1. A cleaning services company compiled the following data related to the annual profit of the firm to its
annual Facebook advertising campaign (measured in thousands) as shown in the table below

| Advertising Expenditure | Profit |
|------------------------|--------|
| 12                     | 60     |
| 14                     | 70     |
| 17                     | 90     |
| 21                     | 100    |
| 26                     | 100    |
| 30                     | 120    |

a) Find the best least squares fit to the data in the form of a straight line given by y = mx + c by
writing a numpy program.

b) Plot the points and least square fit line using matplotlib.

c) Calculate the profit if the company allocates in its next FB campaign with a 50,000 budget allocation. Report the value in $ currency.

In [None]:
import numpy as np
#Cannot just import matplot lib here. Need pyplot.
import matplotlib.pyplot as plot
#best least squares implies the use of NumPy polyfit

#Let's start by creating arrays that represent the table.
adv_exp = np.array([12, 14, 17, 21, 26, 30])
profit = np.array([60,70,90,100,100,120])

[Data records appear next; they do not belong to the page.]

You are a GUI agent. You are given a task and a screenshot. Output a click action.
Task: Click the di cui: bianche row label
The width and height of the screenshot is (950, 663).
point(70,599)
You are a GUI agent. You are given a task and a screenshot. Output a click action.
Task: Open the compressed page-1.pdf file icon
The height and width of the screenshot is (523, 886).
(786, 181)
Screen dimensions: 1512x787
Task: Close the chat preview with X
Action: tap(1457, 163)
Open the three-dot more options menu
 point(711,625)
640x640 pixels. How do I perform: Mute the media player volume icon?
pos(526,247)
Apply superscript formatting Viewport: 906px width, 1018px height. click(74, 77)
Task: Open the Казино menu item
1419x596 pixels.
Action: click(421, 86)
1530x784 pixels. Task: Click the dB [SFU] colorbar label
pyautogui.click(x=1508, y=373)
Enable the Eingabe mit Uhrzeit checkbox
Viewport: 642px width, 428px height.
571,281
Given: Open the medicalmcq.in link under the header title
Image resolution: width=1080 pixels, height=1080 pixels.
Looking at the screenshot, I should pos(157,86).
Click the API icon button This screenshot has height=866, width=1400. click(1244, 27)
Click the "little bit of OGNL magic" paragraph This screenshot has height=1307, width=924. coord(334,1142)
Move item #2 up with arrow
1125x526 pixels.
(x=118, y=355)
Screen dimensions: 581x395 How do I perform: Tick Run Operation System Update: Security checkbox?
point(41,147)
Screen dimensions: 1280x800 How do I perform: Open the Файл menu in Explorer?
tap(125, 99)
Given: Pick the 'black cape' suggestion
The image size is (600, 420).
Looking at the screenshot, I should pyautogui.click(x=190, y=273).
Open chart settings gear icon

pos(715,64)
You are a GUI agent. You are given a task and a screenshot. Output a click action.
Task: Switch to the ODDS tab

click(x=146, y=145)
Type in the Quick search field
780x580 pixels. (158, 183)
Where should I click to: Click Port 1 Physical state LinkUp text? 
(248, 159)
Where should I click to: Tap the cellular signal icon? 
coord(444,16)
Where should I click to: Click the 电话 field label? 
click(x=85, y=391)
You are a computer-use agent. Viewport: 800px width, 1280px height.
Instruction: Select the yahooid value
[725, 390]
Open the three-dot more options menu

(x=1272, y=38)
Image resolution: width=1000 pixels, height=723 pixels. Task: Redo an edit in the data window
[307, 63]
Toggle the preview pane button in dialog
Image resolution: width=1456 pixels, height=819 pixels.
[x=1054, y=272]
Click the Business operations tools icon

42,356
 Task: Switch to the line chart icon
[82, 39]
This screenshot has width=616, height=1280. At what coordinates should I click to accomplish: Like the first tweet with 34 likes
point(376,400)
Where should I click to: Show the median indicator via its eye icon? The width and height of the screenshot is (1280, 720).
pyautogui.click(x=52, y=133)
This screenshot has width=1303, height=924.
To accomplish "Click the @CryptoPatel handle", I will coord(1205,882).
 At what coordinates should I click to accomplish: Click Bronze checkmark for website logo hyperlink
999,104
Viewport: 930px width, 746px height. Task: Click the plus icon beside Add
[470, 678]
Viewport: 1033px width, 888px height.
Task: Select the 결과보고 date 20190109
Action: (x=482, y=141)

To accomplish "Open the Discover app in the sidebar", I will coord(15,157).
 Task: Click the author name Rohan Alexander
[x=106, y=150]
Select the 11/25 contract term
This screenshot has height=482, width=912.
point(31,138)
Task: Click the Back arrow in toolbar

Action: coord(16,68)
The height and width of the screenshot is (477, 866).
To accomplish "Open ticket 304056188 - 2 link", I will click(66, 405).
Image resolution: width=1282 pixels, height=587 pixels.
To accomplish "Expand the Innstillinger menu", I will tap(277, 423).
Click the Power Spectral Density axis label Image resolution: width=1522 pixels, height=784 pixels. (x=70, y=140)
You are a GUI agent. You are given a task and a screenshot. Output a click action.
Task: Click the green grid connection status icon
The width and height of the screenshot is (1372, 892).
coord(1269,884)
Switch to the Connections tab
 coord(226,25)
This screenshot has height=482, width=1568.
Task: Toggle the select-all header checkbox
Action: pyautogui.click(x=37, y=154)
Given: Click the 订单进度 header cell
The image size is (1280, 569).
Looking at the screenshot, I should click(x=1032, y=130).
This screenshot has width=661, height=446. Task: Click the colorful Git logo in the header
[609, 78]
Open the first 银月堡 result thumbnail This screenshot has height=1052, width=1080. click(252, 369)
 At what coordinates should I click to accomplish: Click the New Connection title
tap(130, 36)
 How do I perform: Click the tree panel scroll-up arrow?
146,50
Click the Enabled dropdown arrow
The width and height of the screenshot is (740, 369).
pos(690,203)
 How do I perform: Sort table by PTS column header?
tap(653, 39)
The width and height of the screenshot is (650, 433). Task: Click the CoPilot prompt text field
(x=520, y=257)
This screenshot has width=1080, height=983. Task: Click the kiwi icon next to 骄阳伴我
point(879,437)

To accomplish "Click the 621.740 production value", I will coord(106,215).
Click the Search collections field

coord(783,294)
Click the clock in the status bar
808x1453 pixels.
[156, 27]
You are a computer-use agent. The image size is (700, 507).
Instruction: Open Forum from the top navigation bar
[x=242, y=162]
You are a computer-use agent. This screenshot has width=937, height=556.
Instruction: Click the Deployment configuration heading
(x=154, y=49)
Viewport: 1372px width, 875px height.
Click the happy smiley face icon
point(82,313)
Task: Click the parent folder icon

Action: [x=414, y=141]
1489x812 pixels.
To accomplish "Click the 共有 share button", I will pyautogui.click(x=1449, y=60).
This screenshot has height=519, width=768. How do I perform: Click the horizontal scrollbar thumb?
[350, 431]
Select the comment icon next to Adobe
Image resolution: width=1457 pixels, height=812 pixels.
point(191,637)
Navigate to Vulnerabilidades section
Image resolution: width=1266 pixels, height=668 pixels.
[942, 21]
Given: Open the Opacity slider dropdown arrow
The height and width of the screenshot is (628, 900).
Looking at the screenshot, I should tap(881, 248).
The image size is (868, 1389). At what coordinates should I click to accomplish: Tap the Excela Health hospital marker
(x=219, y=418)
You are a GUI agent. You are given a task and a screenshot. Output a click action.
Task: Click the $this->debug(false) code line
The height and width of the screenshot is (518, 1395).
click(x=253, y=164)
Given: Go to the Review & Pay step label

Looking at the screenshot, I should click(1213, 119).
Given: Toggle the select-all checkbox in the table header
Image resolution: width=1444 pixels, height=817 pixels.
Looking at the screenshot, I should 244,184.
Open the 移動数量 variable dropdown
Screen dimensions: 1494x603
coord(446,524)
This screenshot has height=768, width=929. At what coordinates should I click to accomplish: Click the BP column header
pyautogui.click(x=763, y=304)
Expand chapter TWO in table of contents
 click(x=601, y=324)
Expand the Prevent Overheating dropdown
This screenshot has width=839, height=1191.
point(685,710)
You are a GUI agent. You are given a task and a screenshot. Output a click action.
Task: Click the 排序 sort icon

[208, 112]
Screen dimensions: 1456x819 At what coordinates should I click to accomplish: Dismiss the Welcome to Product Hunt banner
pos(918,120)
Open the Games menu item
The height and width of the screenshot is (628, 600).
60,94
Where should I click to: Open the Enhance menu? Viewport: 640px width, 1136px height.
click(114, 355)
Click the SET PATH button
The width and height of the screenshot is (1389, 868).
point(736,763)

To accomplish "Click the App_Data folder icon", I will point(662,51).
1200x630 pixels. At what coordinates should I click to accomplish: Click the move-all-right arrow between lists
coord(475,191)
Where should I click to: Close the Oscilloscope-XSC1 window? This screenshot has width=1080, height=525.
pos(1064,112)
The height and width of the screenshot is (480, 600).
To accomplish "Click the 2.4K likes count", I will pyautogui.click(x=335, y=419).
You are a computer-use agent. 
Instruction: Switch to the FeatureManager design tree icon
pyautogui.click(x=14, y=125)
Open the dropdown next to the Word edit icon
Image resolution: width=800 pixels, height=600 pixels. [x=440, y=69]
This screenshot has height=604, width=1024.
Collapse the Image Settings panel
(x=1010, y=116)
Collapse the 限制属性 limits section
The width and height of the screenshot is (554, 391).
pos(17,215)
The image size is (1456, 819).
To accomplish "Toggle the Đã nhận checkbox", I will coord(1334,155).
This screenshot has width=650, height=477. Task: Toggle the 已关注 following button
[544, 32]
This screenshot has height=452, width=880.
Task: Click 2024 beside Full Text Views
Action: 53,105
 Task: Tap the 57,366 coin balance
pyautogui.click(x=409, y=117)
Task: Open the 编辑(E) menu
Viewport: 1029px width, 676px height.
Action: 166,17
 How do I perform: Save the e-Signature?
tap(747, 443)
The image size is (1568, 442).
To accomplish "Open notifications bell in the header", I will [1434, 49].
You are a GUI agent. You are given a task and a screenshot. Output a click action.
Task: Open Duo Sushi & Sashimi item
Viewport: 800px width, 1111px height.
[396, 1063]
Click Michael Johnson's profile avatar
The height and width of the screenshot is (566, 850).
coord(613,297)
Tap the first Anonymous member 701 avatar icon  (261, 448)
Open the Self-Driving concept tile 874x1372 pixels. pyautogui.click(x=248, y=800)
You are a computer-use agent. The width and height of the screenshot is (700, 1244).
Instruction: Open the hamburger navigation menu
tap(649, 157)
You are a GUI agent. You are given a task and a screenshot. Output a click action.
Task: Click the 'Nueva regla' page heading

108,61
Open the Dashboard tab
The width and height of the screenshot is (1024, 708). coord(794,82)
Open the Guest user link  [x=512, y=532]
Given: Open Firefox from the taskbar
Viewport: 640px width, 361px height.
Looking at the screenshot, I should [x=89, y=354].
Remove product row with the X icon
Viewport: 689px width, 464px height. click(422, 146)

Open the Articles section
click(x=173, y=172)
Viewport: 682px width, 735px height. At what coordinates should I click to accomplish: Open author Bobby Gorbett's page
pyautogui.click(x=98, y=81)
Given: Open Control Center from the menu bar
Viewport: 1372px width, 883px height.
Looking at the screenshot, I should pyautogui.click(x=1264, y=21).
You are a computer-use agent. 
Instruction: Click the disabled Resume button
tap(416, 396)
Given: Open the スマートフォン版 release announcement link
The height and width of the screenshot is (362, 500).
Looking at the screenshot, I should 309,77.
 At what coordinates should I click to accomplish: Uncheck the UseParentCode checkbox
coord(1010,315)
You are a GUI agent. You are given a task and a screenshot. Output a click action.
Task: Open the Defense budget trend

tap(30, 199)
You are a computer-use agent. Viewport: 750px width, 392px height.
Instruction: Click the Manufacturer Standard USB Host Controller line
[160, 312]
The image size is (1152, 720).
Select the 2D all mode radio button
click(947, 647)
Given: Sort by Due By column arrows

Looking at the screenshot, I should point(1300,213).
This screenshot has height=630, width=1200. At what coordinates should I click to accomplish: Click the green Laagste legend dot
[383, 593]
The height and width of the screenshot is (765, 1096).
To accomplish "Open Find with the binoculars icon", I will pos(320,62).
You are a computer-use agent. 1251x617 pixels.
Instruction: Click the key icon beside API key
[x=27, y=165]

# A best-squares fit is achieved with a degree. We will arbitrarily assume a degree of 3.as_integer_ratio

coefficients = np.polyfit(adv_exp, profit, deg = 3)

x = np.linspace(0,30,100)

y_fit = np.polyval(coefficients, x)

#Creating scatter plot with expense as x axis and profit as y. 
    #Can include a third term label = 'xyz' if desired
plot.scatter(adv_exp, profit)
#This overlays the 'line of best fit'.
plot.plot(x, y_fit)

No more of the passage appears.